Pour ma part, j’aimerais savoir comment, aujourd’hui, une religion pourrait être « en bonne santé ». Il serait d’ailleurs pertinent de poser la question de savoir comment notre République ou encore le Libéralisme économique pourraient être en « bonne santé ».

Ce jeune religieux élargit et renouvelle l’approche du fanatisme, religieux ou profane, par des réflexions d’ordre théologique. Il critique, en premier lieu, la position consistant à s’approprier Dieu en l’enfermant dans un corps de doctrine qui fixerait les croyances, les rituels, les hiérarchies, les identités, en assimilant l’ensemble à la Vérité en marche. À partir du moment où l’on se croit détenteur de la Vérité, quel qu’en soit le contenu, le risque est de basculer dans l’intolérance et de légitimer toutes les formes de violence pour se donner raison.

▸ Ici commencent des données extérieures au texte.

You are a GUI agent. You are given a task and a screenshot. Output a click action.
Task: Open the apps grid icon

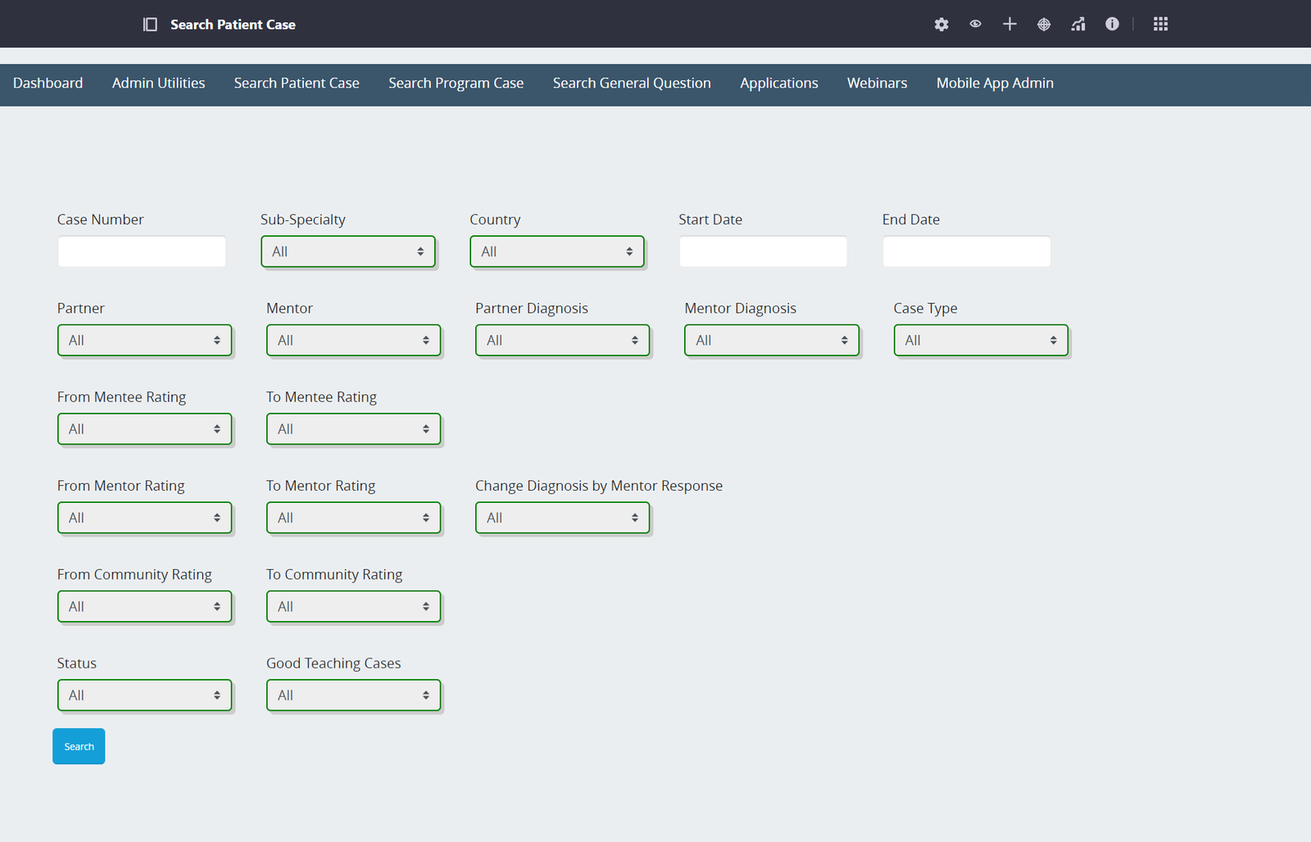(x=1160, y=25)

Le Dominicain pointe les limites de l’humanisme des Lumières. Après les guerres de religion (et leurs actes de barbarie), les Lumières ont contribué à « pacifier » l’espace public. Cependant, en marginalisant le Religieux, dans ses formes les plus élaborées, elle a laissé le champ libre aux formes les plus archaïques des religions.

Au sens sociologique, l’intégrisme vise un courant du catholicisme et le fondamentalisme des courants du protestantisme nord-américain. De même, l’islamisme est un amalgame obscurantiste. Le Djihadisme relève pratiquement d’une forme de banditisme haineux favorisé par les réseaux sociaux. Le salafisme est un sectarisme borné, d’un autre temps, typiquement source de fanatisme et d’« d’opium du peuple ».

Adrien Candiard appelle au dialogue interreligieux. Malgré ses précautions faisant appel au sentiment amical indispensable à un dialogue de qualité, il manque, de mon point de vue, d’ouverture d’esprit. Il n’y a aucune raison d’entretenir des cloisonnements entre croyants et incroyants soucieux de ne pas écarter les besoins portés par les religions. Le dialogue peut être amical, en faisant appel à l’esprit critique.

Il définit la prière comme un dialogue silencieux avec Dieu (du Dieu que l’on a en soi, ou que l’on reconnaît chez l’autre, ou dans la Nature). Il ne dit rien sur la Foi.